** START OF Given passage **

# Turner Motorsport Confirms Return to Tudor Championship GTD Class for 2015



## jbaier (Mar 25, 2013)

*TURNER CONFIRMS RETURN TO TUDOR CHAMPIONSHIP GTD CLASS FOR 2015*

*Amesbury, MA -- January 5th, 2015* - In wake of the highlight 2014 race season Turner Motorsport begins final preparation for the 2015 return to the Tudor United SportsCar Championship Grand Touring Daytona class.

Turner is excited to announce the return to the Tudor United SportsCar Championship as defending 2014 GTD Champions. The No. 97 GTD-class BMW Z4 in Turner Blue and Yellow will make its debut at the 24 Hour at Daytona this coming January. The No. 97 BMW Z4 will be driven by two endurance racing veterans, Michael Marsal and Markus Palttala for the entire 2015 10-race Tudor Championship season.

Will Turner explains, "I have been working on putting this (IMSA) program together since the last race - I'm happy to say that everything just fell into place this past weekend - now my guys are going to have to work round the clock to get the car ready for Daytona."

** END OF Given passage **

Exercises =
a - In the Turner Motorsport announcement, why does Will Turner say his crew will have to work round the clock?
b - Copy the Turner Motorsport announcement from "# Turner Motorsport" up to and including "Touring Daytona class.".

** START OF Supplied information **

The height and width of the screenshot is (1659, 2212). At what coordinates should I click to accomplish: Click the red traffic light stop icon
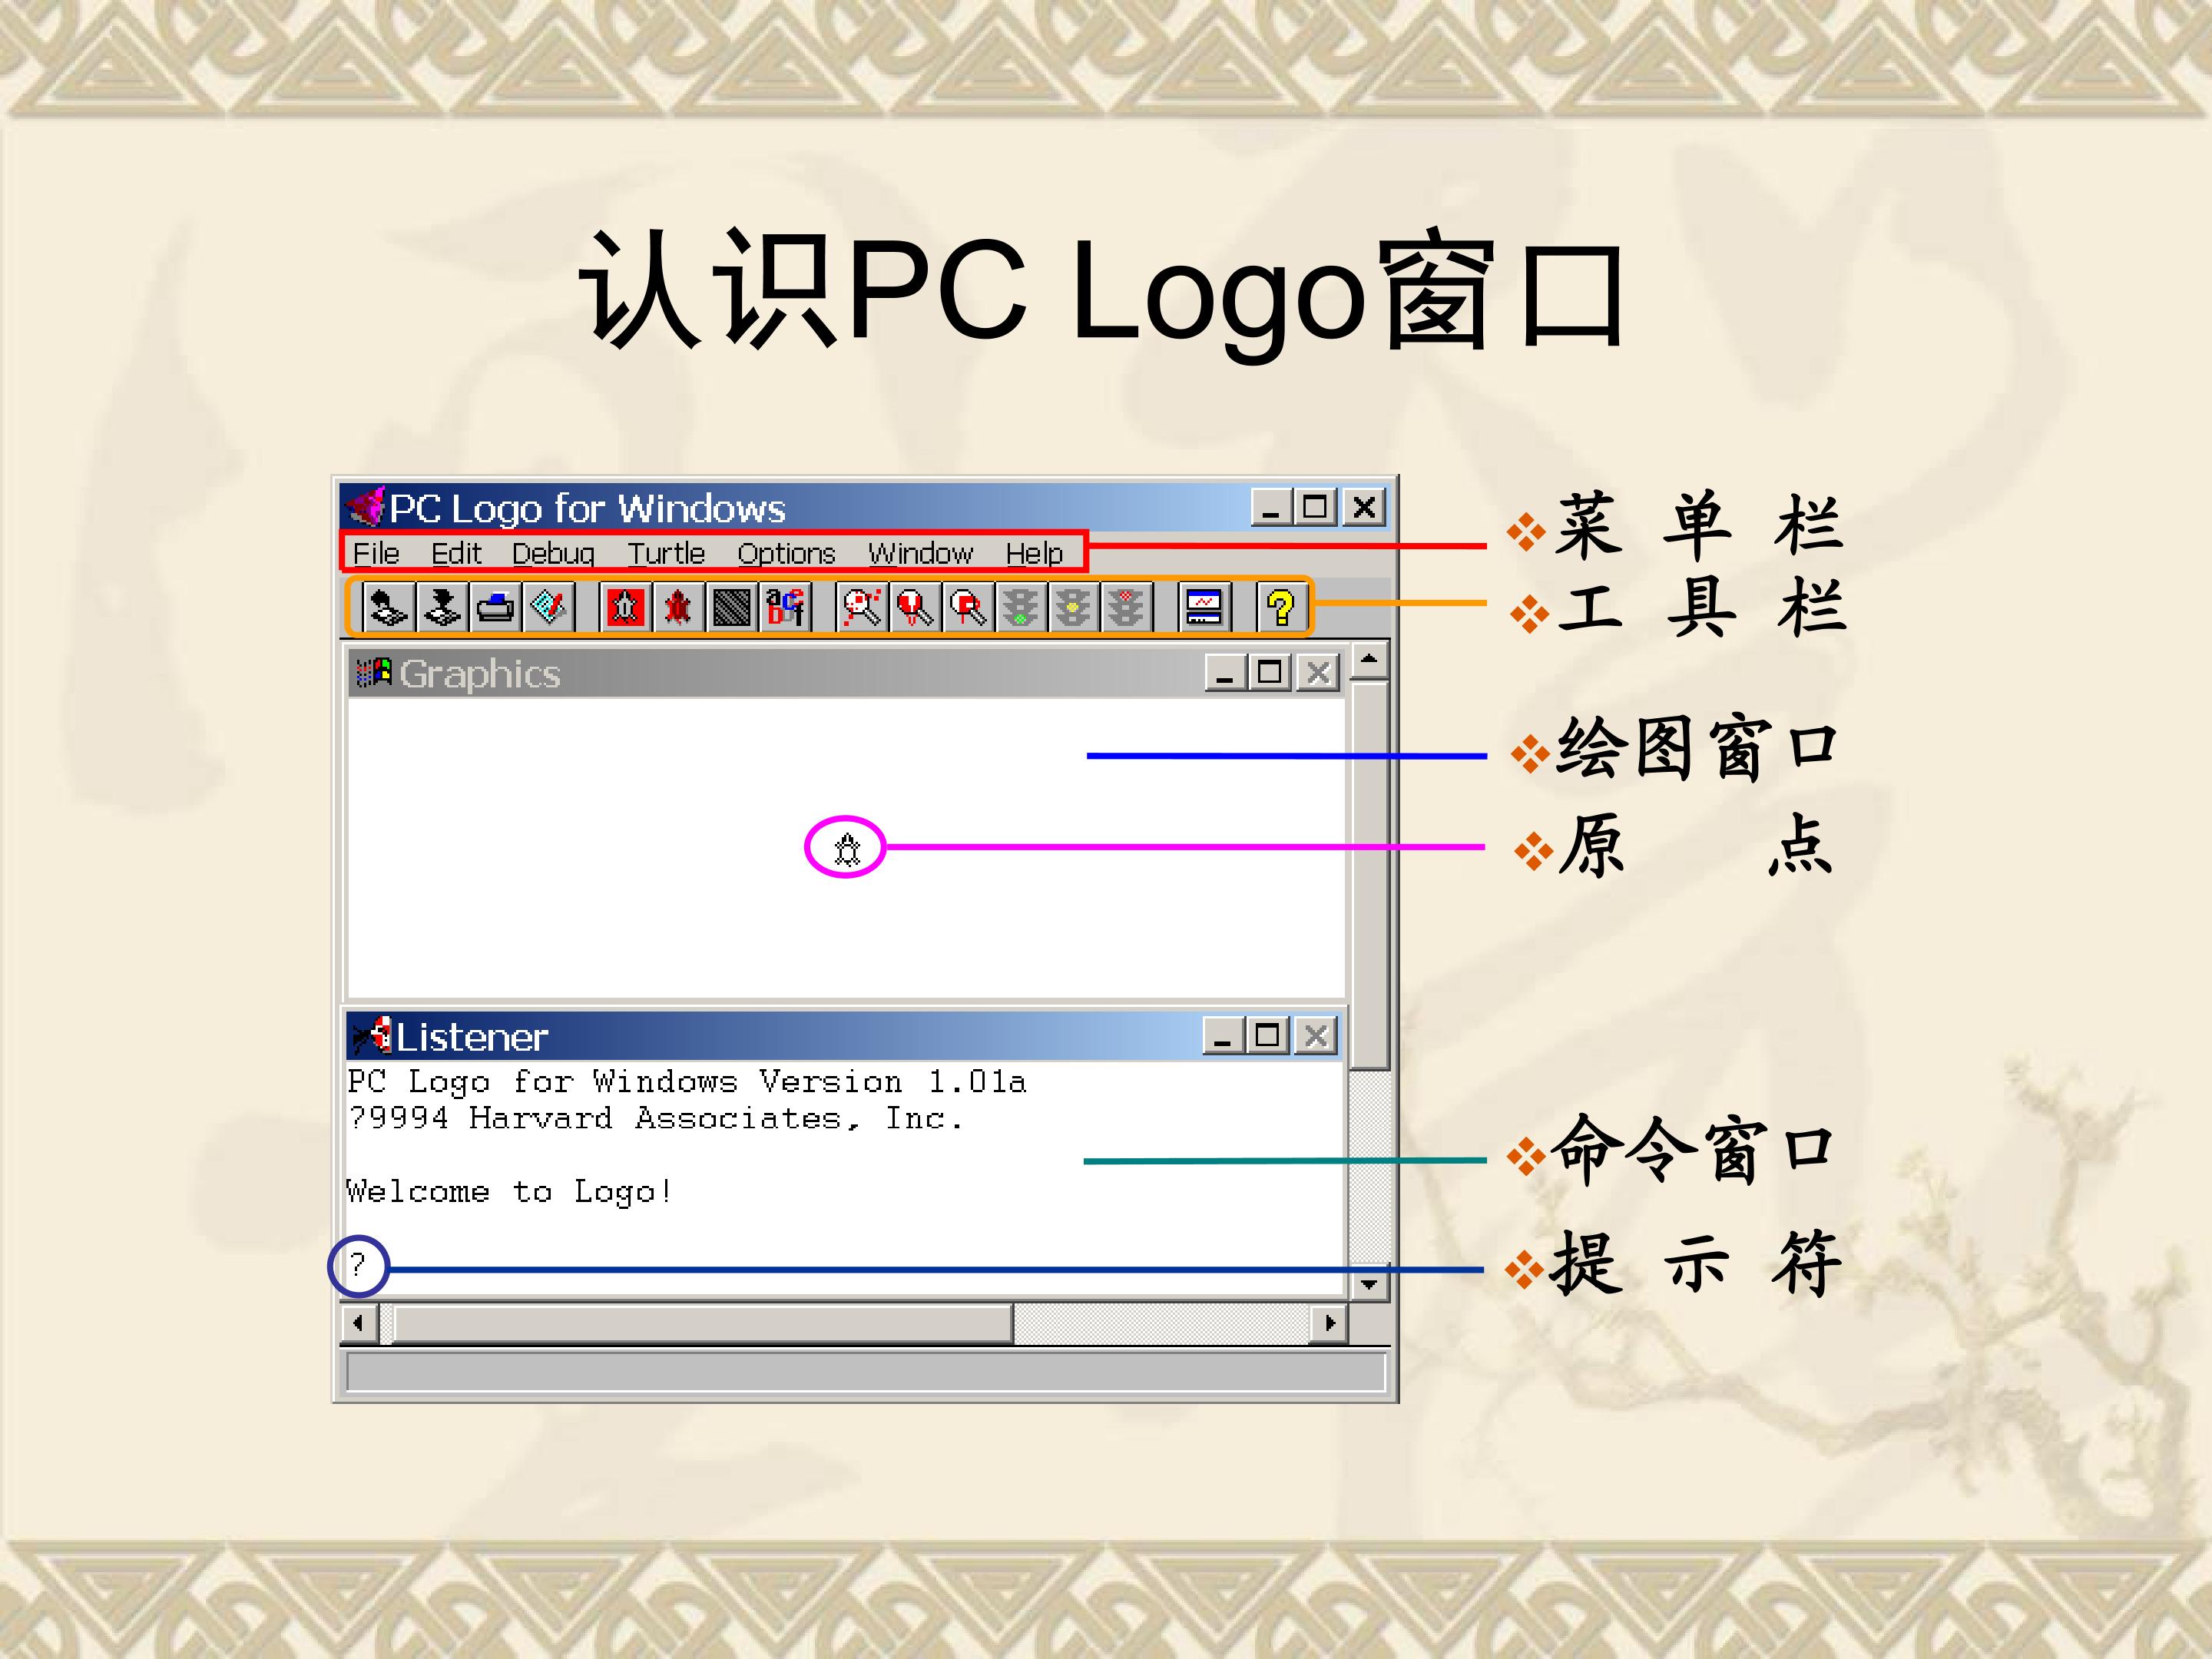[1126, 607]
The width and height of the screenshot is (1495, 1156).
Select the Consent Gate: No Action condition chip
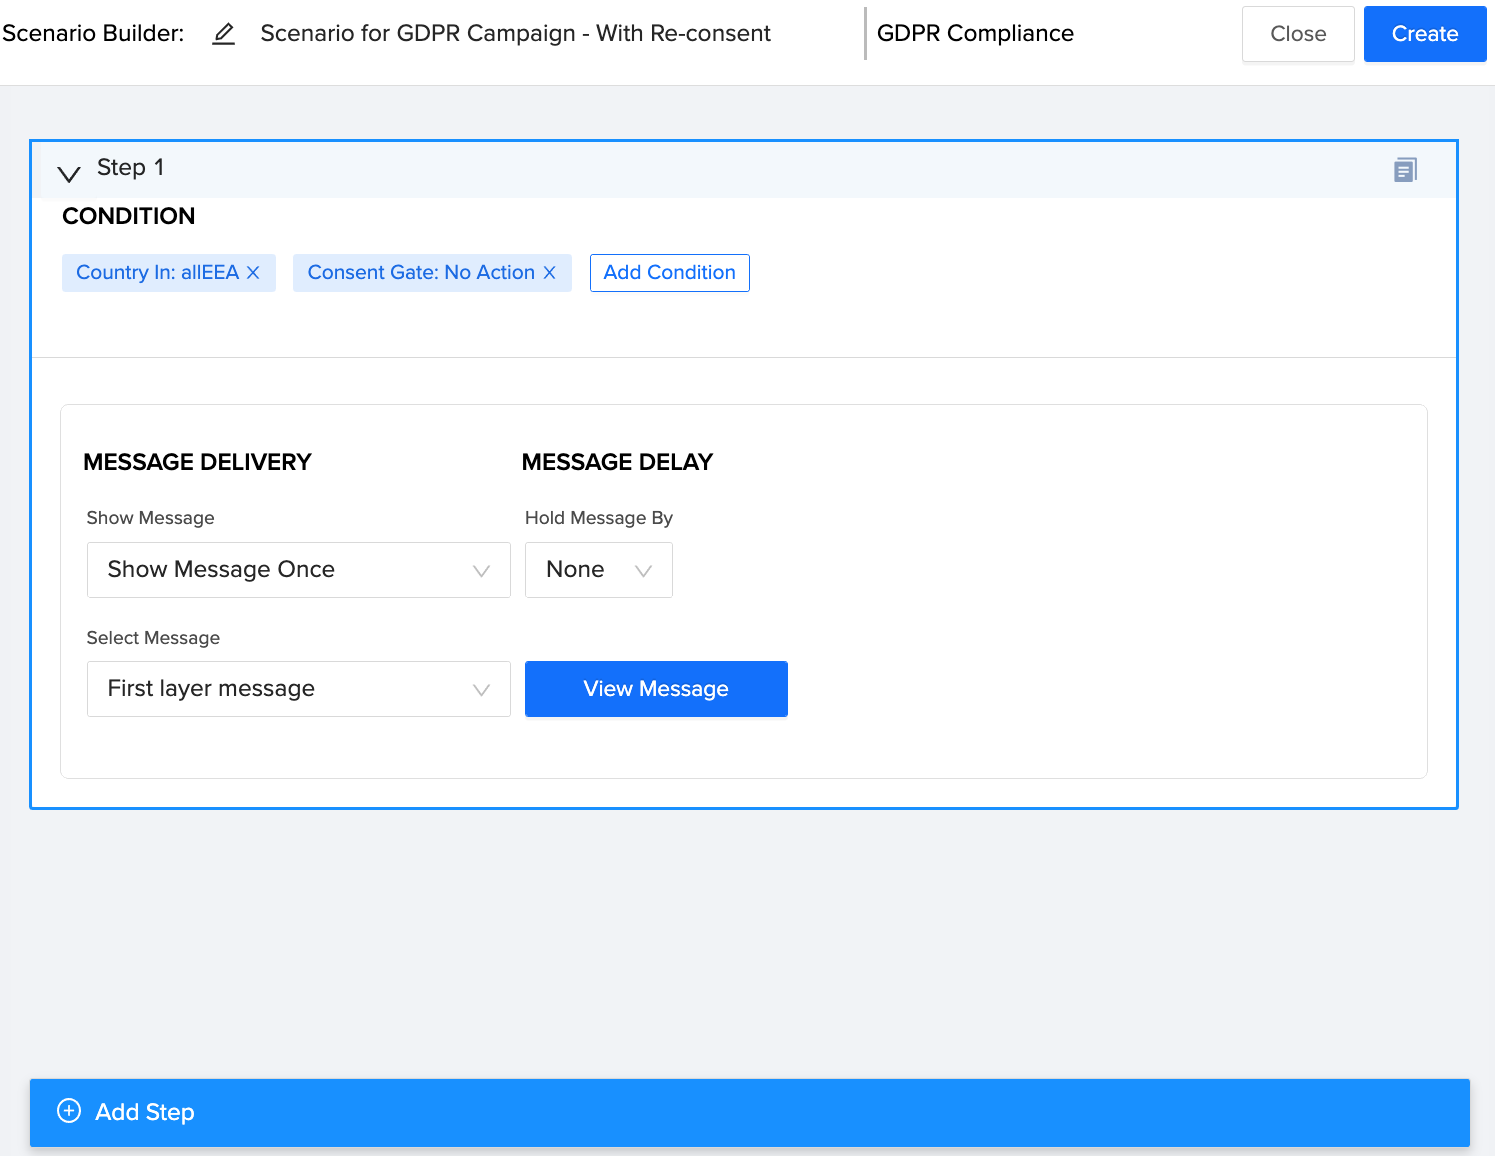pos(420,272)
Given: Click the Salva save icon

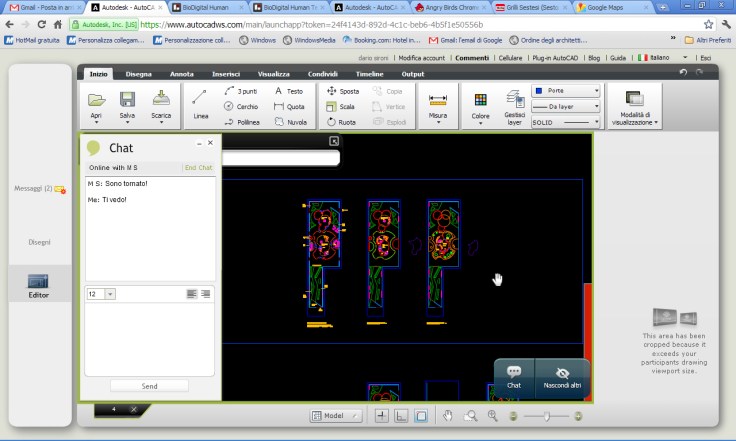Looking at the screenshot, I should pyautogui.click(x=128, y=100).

** END OF Supplied information **

Answers by task =
a - He says the IMSA program he had been putting together since the last race only fell into place this past weekend. Now his crew has to work round the clock to get the car ready for Daytona.

b -
# Turner Motorsport Confirms Return to Tudor Championship GTD Class for 2015



## jbaier (Mar 25, 2013)

*TURNER CONFIRMS RETURN TO TUDOR CHAMPIONSHIP GTD CLASS FOR 2015*

*Amesbury, MA -- January 5th, 2015* - In wake of the highlight 2014 race season Turner Motorsport begins final preparation for the 2015 return to the Tudor United SportsCar Championship Grand Touring Daytona class.